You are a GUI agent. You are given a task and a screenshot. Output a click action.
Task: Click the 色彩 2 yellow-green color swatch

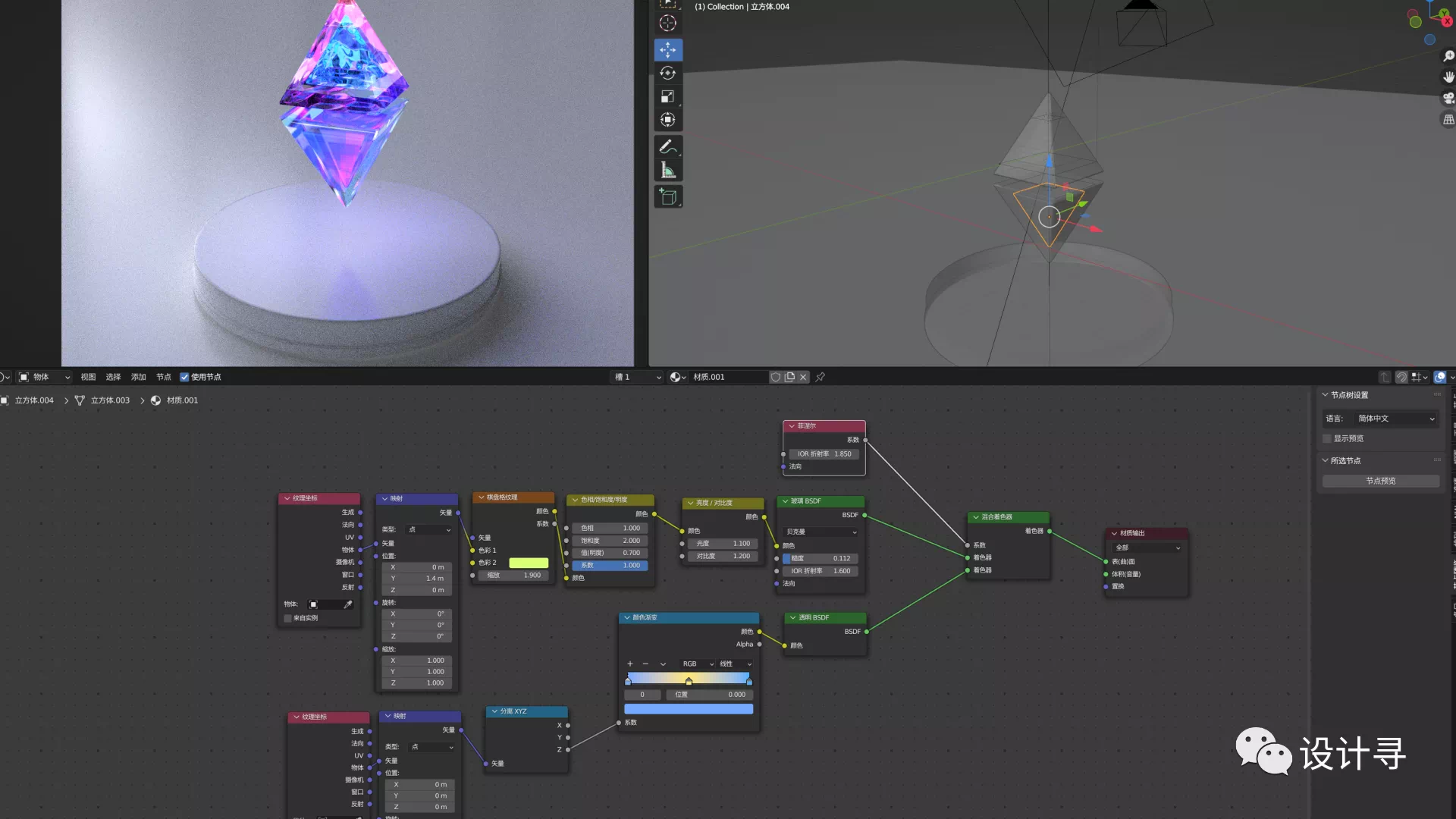pyautogui.click(x=529, y=563)
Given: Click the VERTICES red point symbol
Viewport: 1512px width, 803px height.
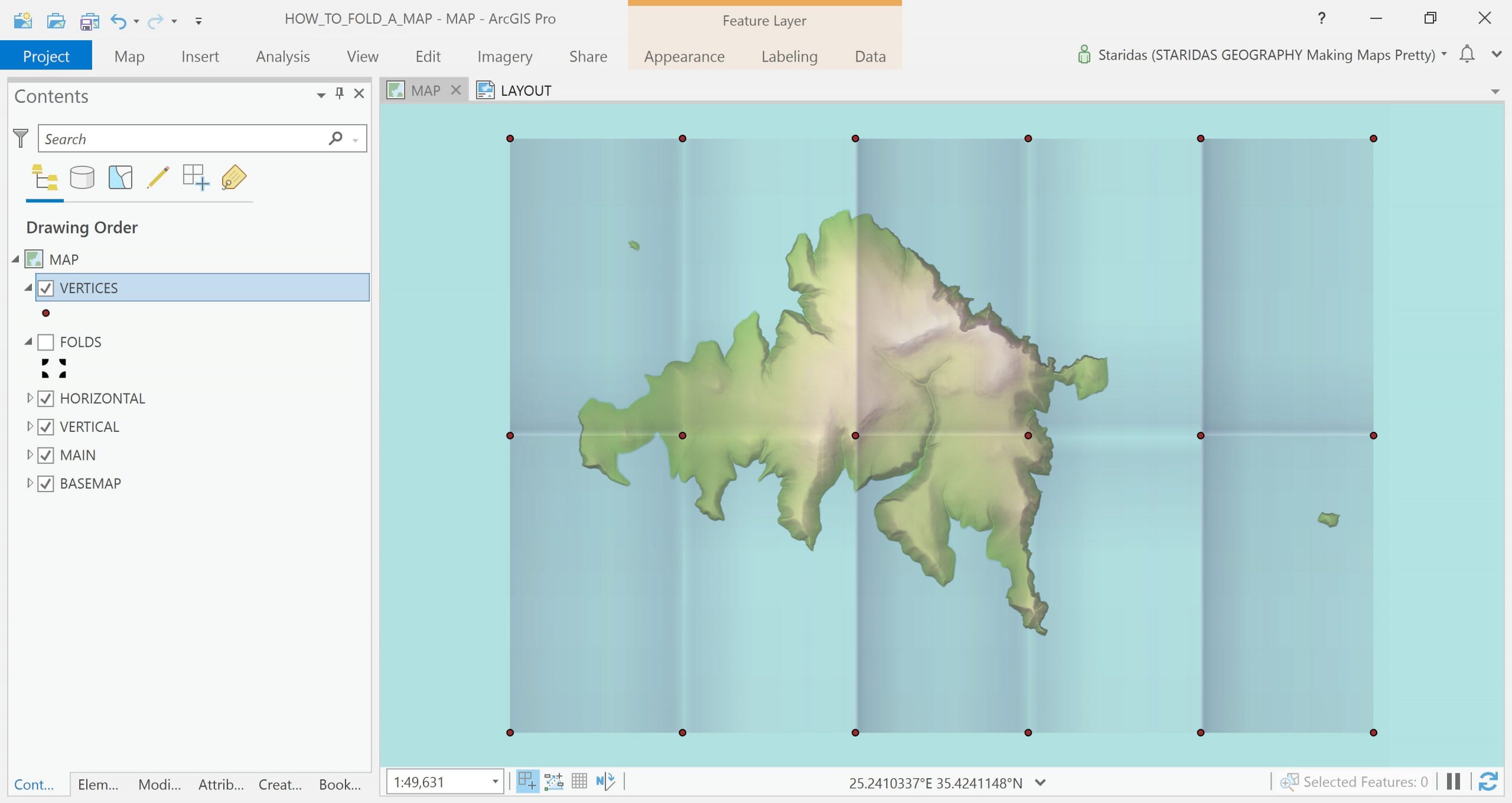Looking at the screenshot, I should (46, 313).
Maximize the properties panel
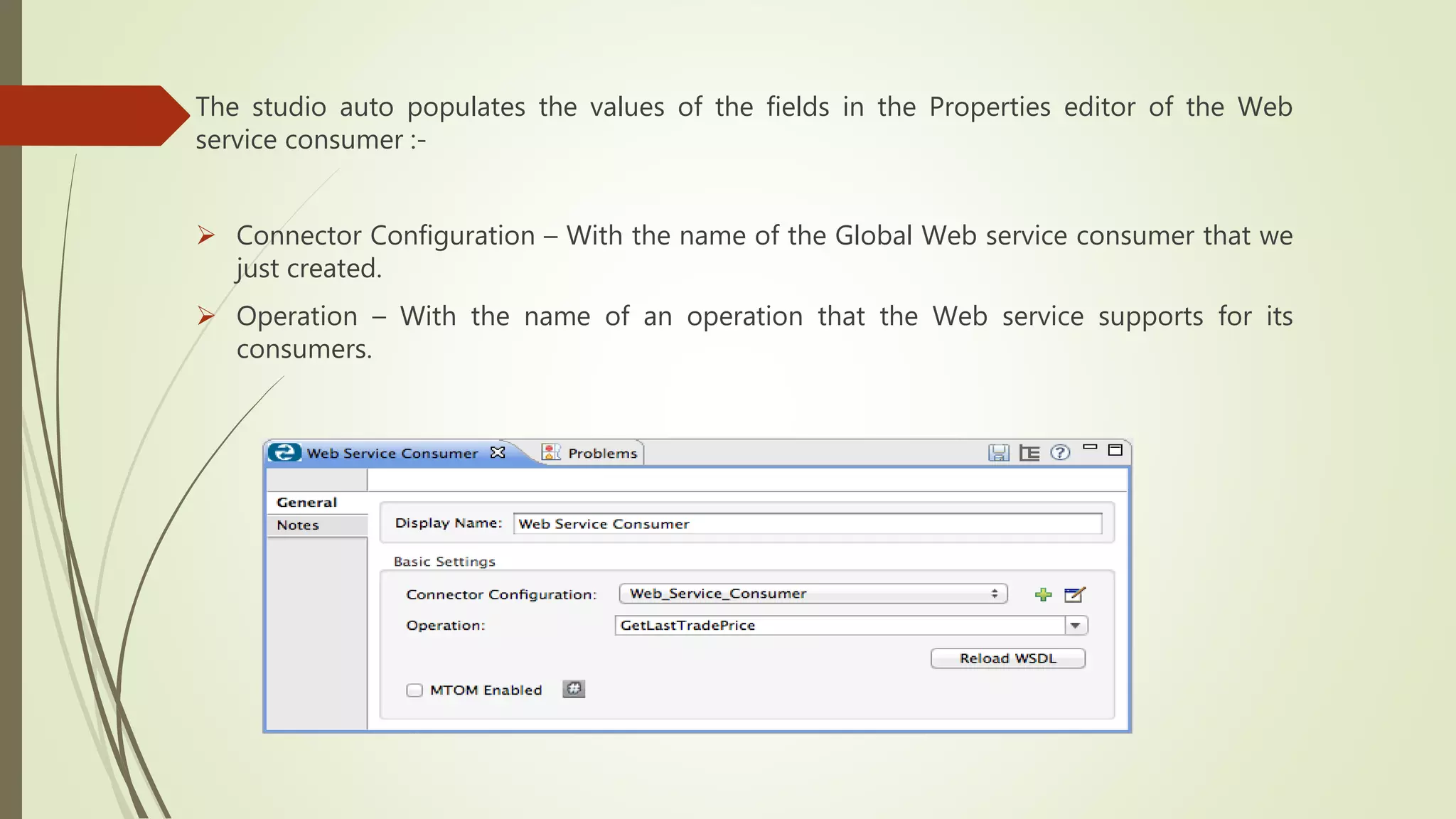Viewport: 1456px width, 819px height. point(1115,450)
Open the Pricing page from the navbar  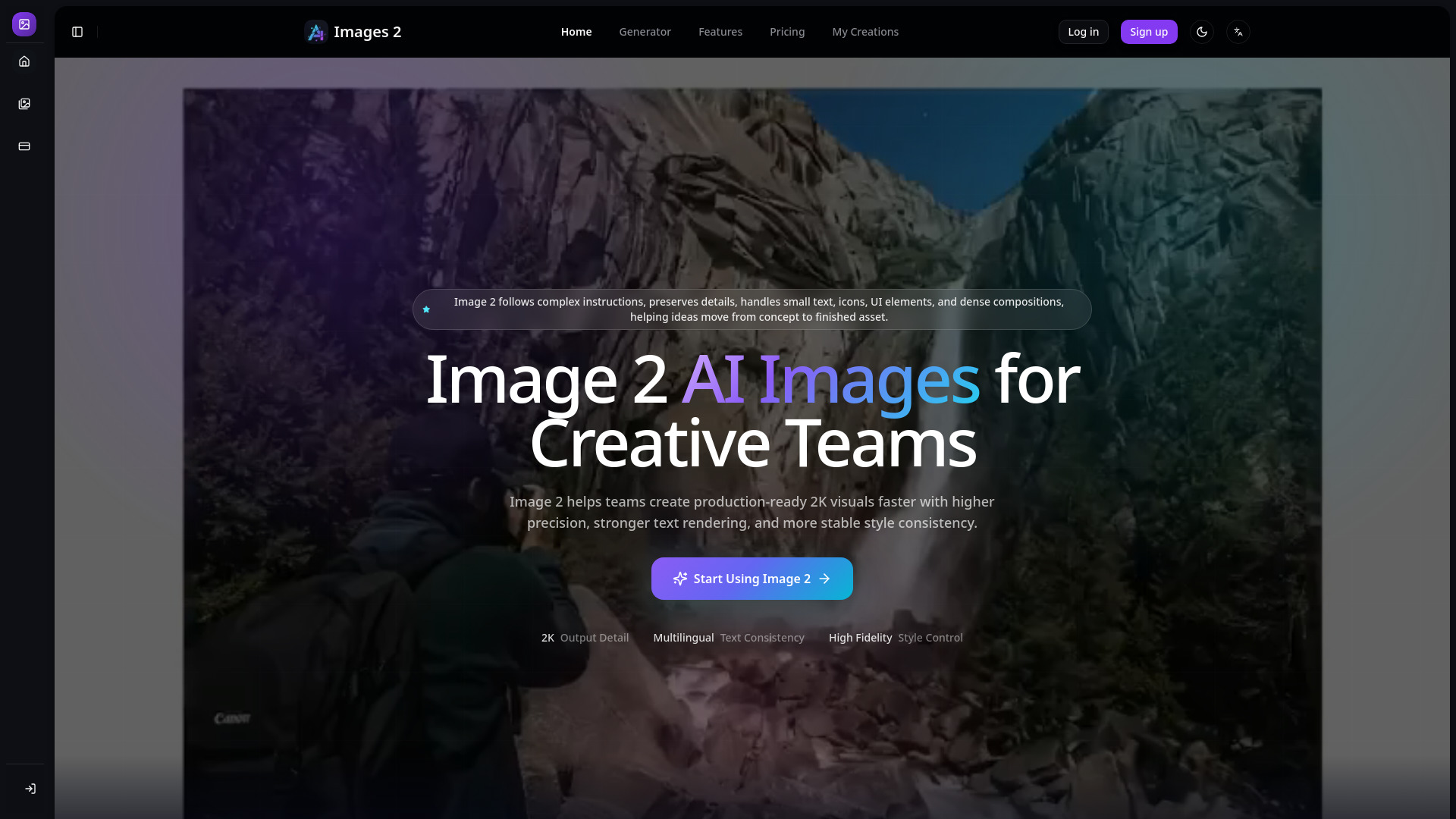(787, 32)
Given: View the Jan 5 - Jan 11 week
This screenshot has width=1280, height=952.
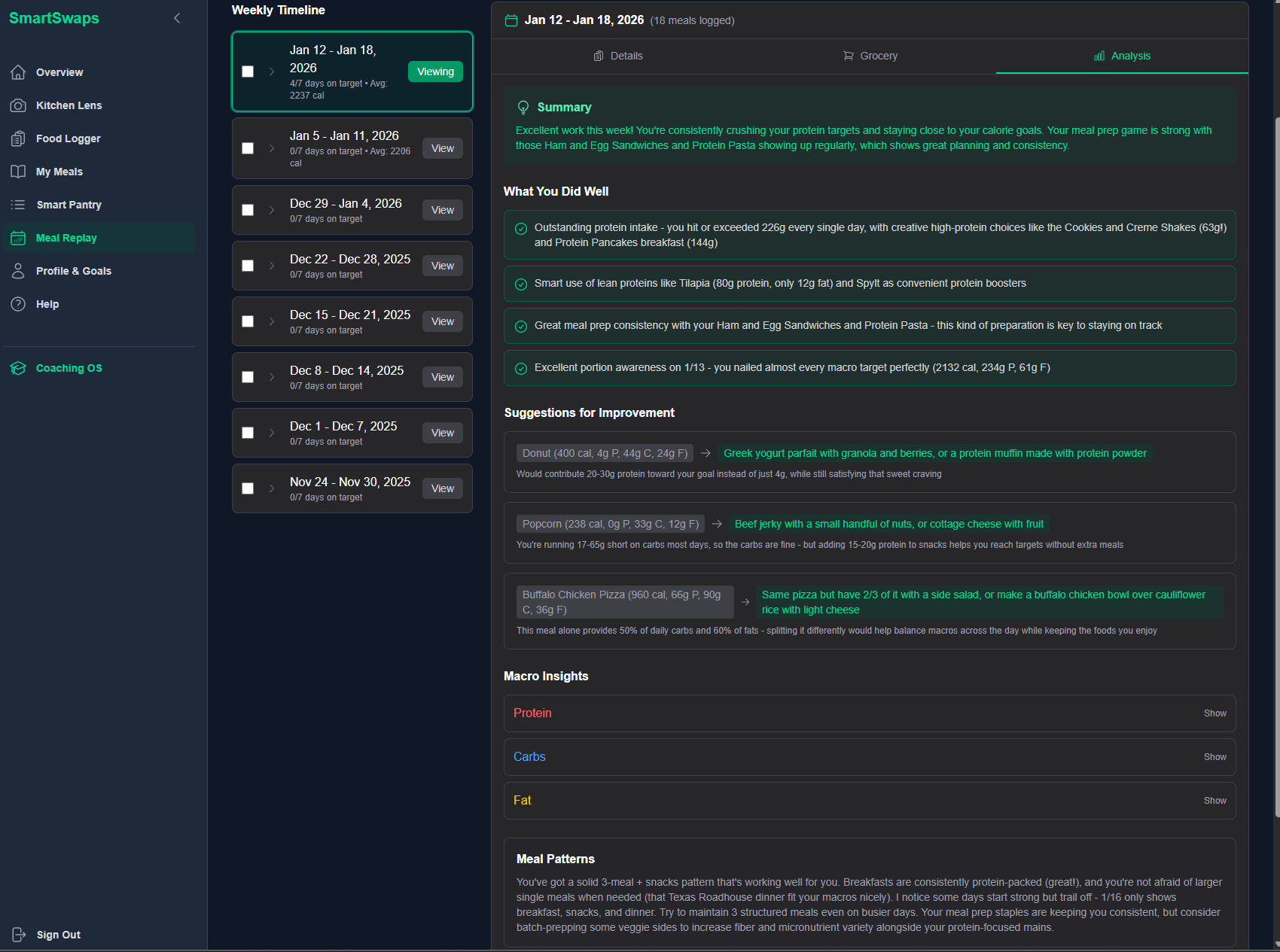Looking at the screenshot, I should 442,148.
= = = = =
## How to complete this task
In the listing above, transcribe exactly the lines from the line containing "Given: View the Jan 5 - Jan 11 week" through the last one, both included, but not the pictures.

## Answer space
Given: View the Jan 5 - Jan 11 week
This screenshot has width=1280, height=952.
Looking at the screenshot, I should 442,148.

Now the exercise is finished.